Direction: Write out the entire listing below line for line without changes, leaving out the pictures.

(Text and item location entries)
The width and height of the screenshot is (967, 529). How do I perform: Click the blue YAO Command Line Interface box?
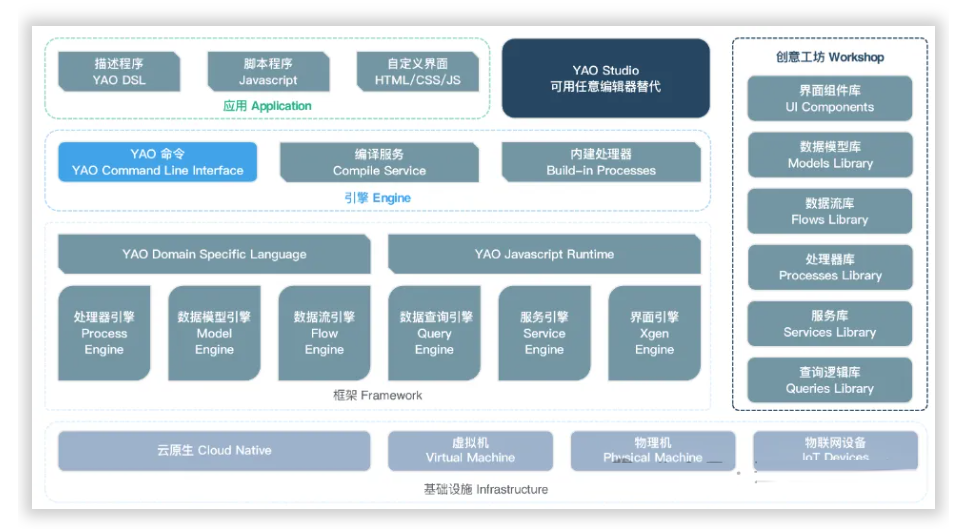[x=157, y=162]
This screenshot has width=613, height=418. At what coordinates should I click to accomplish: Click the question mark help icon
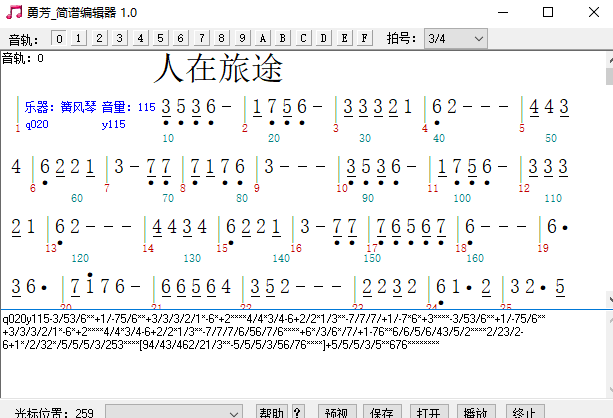297,411
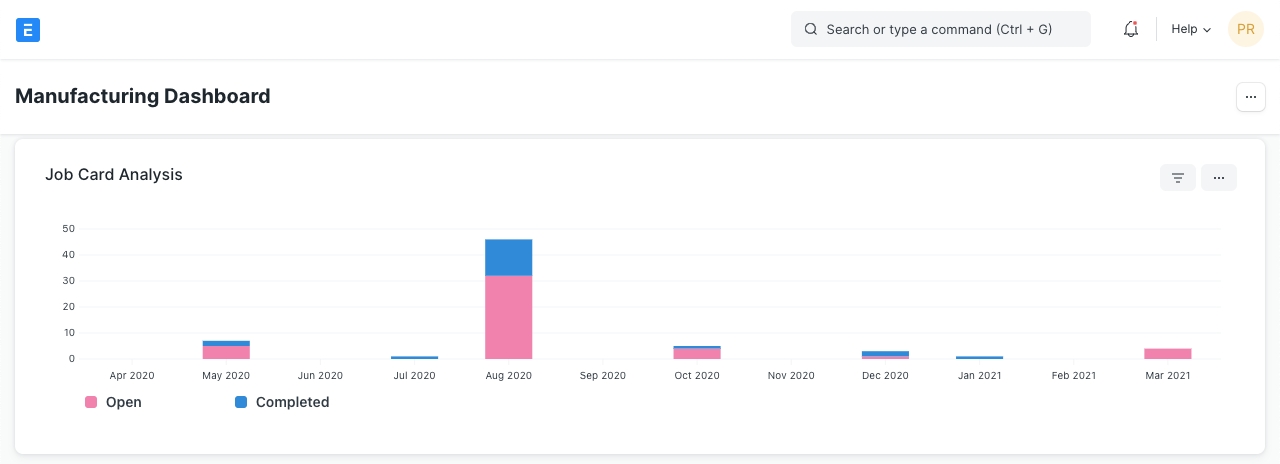Focus the search or command input
1280x464 pixels.
coord(950,30)
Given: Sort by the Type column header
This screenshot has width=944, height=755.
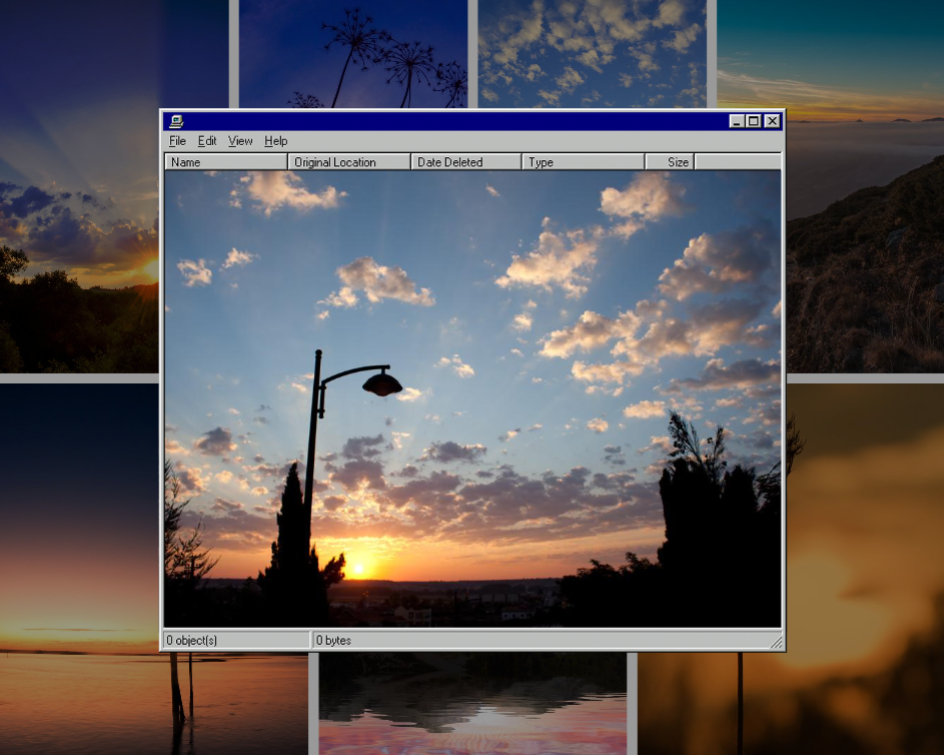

Complete answer:
The width and height of the screenshot is (967, 529). How do I perform: Click the blue YAO Command Line Interface box?
[x=157, y=162]
This screenshot has width=613, height=418. At what coordinates should I click to accomplish: Click the question mark help icon
297,411
Focus the search or command input
1280x464 pixels.
coord(950,30)
Given: Sort by the Type column header
This screenshot has width=944, height=755.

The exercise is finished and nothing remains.